There are a few items to touch on in this article about this new deduction.
1. What is Qualified Business Income (QBI)
2. Who qualifies for the deduction
3. What type of income qualifies and limitations that apply
4. Where is the deduction reported
5. How is the deduction computed
What is QBI – In general, QBI is taxable income from any qualified trade or business resulting from trade
or business within the United States. Capital gains and losses, dividends and interest income are
excluded from QBI. The business income can be generated from a proprietorship, a partnership, or an S
Corporation.
Who qualifies for the deduction – The deduction is taken by individuals, trusts and estates, qualified
REIT dividends or qualified REIT dividends or qualified TPT income.
What type of income qualifies and limitations that apply – This is very large swath and includes any
trade or business, with two exceptions: (1) Specified service trade or business (SSTB); and (2) performing
services as an employee.
A SSTB includes businesses that perform the following services:
 Health
 Law
 Accounting
 Actuarial science
 Performing arts
 Consulting (see definition of Consulting below)
 Athletics
 Financial services
 Investing and investment management
 Trading
 Dealing in certain assets
 Any business that the principal asset is the reputation or skill of one or more of its employees
The exception for SSTB’s is applicable if the taxpayer’s taxable income exceeds $415,000 for a married
couple filing a joint return, or $207,500 for all other taxpayers. The Section 199A tax deduction is
eliminated when taxable income is greater than this threshold for a SSTB business. The tax deduction is
subject to limitations when taxable income is greater than $315,000/$157,500 and less than the

$415.000/$207,500 threshold. Of course complications arise and require further evaluation when
taxable income is above the limits and business income is composed of both SSTB and non SSTB income.
Another issue is when a business provides 80% or more of its property or services to an SSTB business
and they share 50% or more of a common ownership. In this case the business providing the property
or services to the SSTB is also considered an SSTB.
Definition of Consulting – Consulting income is one of the SSTB’s that could result in limitation or
exclusion of the QBI deduction. So, it is important to understand the definition and if possible how to
classify income different than consulting, if appropriate.
Consulting includes providing advice and counsel to clients in order to achieve goals or solve problems.
This classification also includes activities like lobbying or attempts to influence governmental officials or
legislative bodies. However, consulting and sales are considered different classifications. Sales income is
not included in the list of SSTB’s. The facts and circumstances will determine if the activity should be
classified as sales or consulting.
Where is the deduction reported – Since many of the QBI will be derived from S-Corps, Partnerships and
other entities that are not taxpayers, the QBI is passed through to the partners, members and
shareholders of these entities.

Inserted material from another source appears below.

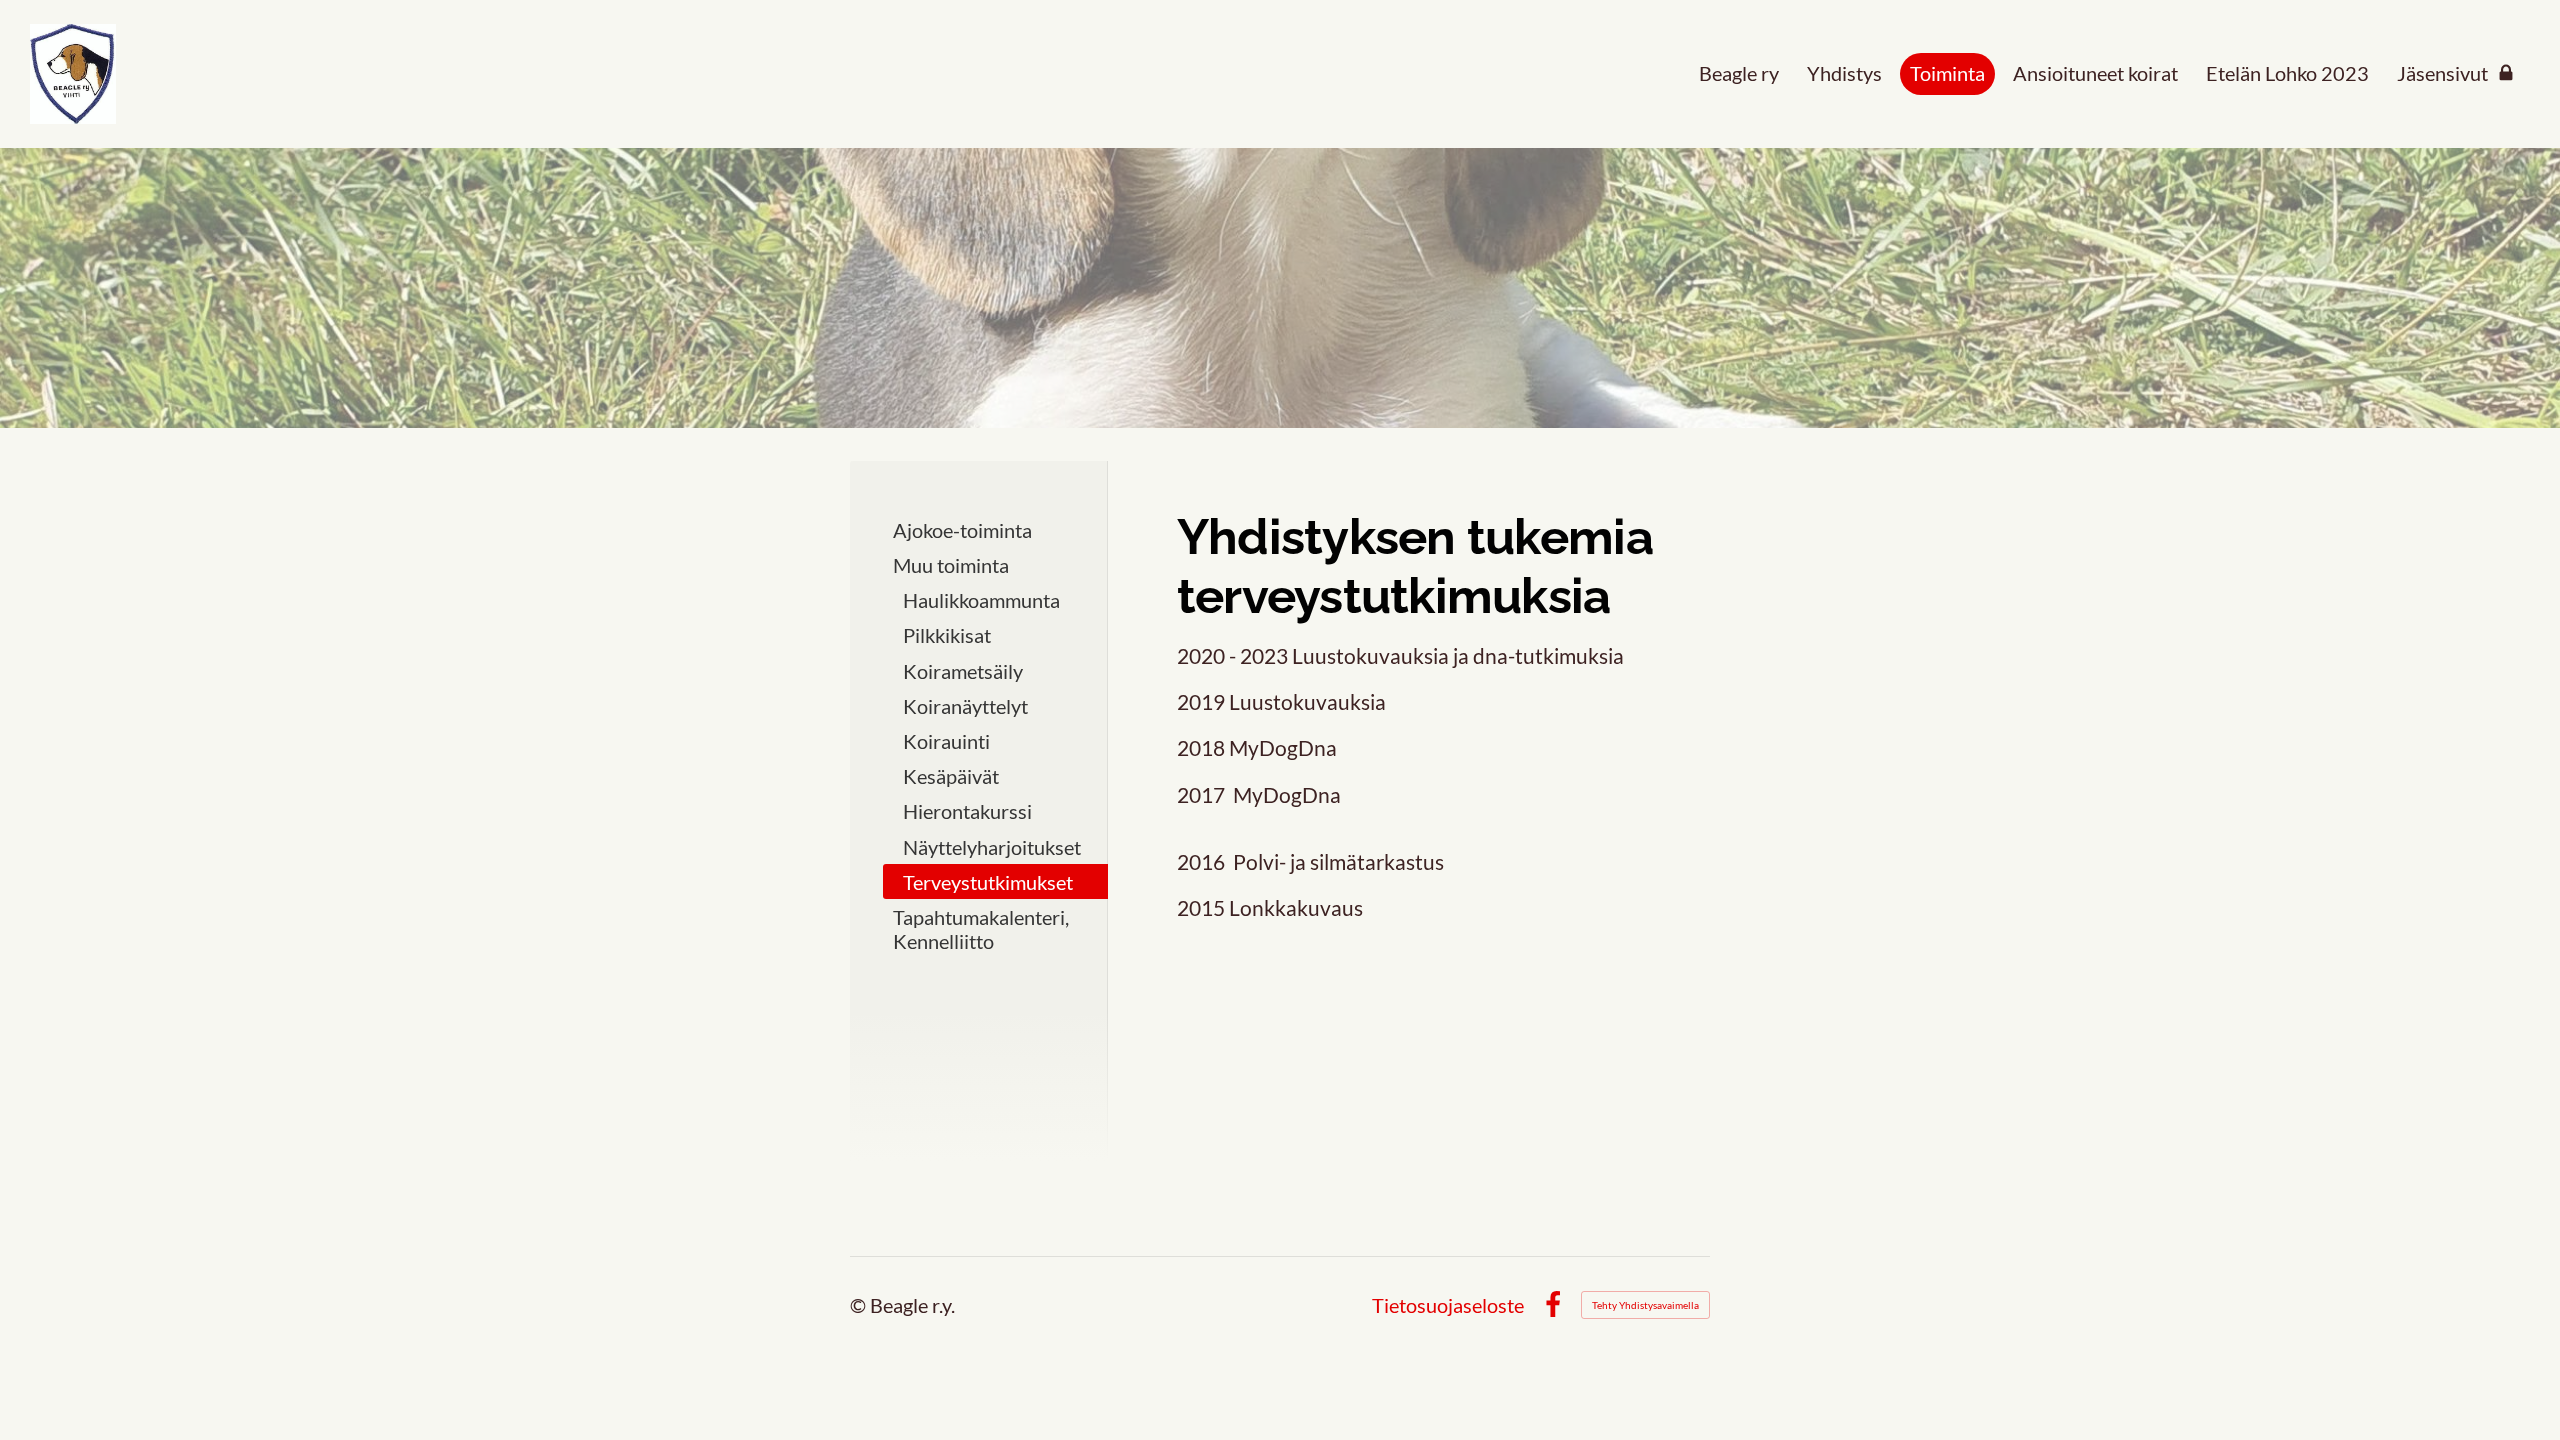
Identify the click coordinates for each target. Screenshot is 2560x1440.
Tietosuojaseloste (1448, 1305)
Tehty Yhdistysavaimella (1645, 1305)
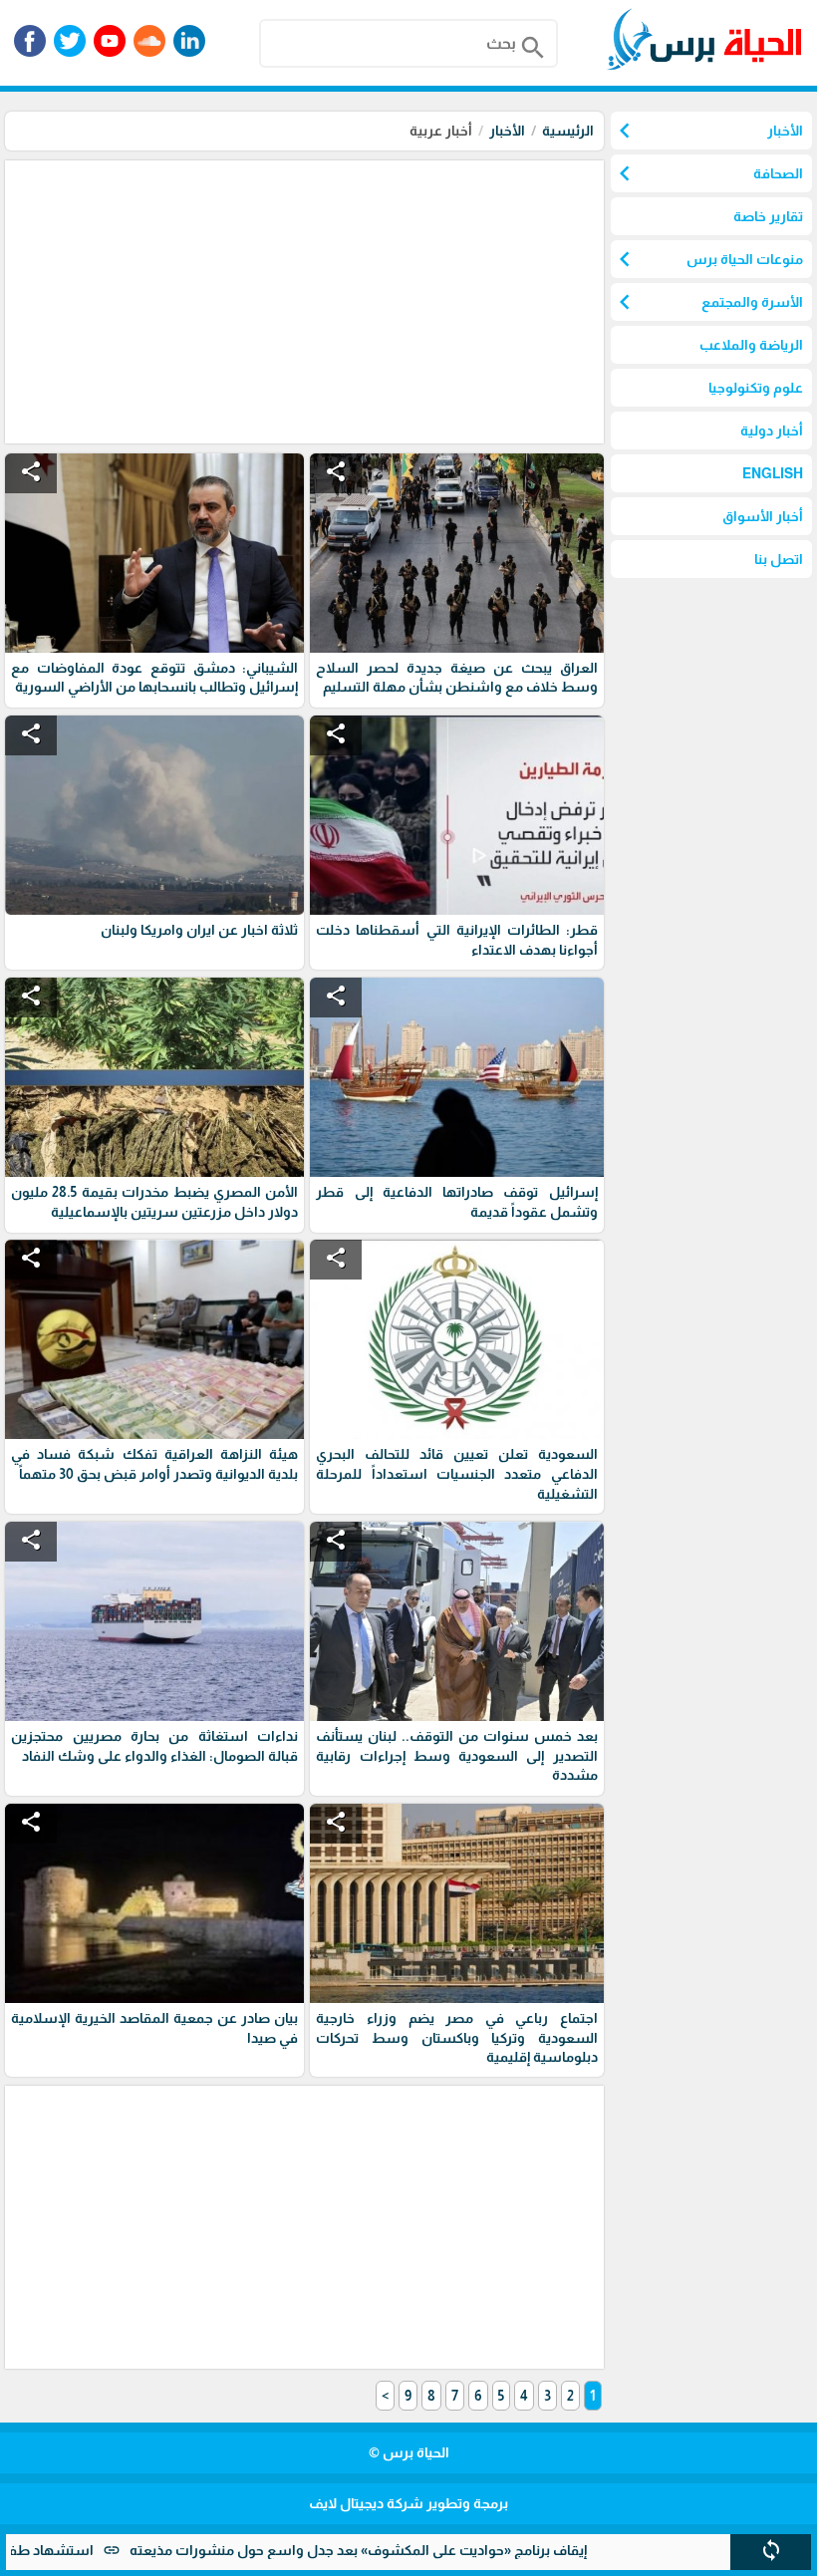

These pass-through income sources will require the identification of the
trade or business individually.
The Qualified business income deduction is a below-the-line deduction (applied after the applying the
standard deduction or itemized deductions.) The deduction reduces the total taxable income and is
reported on Page 2, Line 9 of the Form 1040. The deduction does not have a supporting form or
schedule for filing. A simplified worksheet can be found in the 2018 Form 1040 instructions to assist
taxpayers with the calculation.
How is the deduction calculated – Initially the qualified business income (QBI) is determined. This
determination is made separately if multiple qualified businesses are applicable. The QBI is the net
amounts of income, gain, deduction and loss associated with the qualified business. Short-term and
long-term capital gains and losses, dividends and interest income not applicable to the business are not
included in the calculation. Reasonable compensation payments and guaranteed payments made to the
taxpayer for services provided to the qualified business are also excluded.
The deduction is 20% of the QBI. If multiple qualified businesses are applicable the 20% is applied to the
QBI for each business then totaled. When taxable income is below the lower $315,000/$157,500
threshold the 199A deduction is equal to the lessor of (1) 20% of the QBI or (2) 20% of taxable income
minus net capital gains.
When the taxable income is above the lower $315,000/$157,500 limits and depending on the type of
business then additional test and limitations are applied to the deduction calculation.

The concept of the 199A deduction seems fairly simple especially when taxable income is under the
threshold. Complications can be triggered which CPAs can provide further explanation of the rules and
provide tax planning.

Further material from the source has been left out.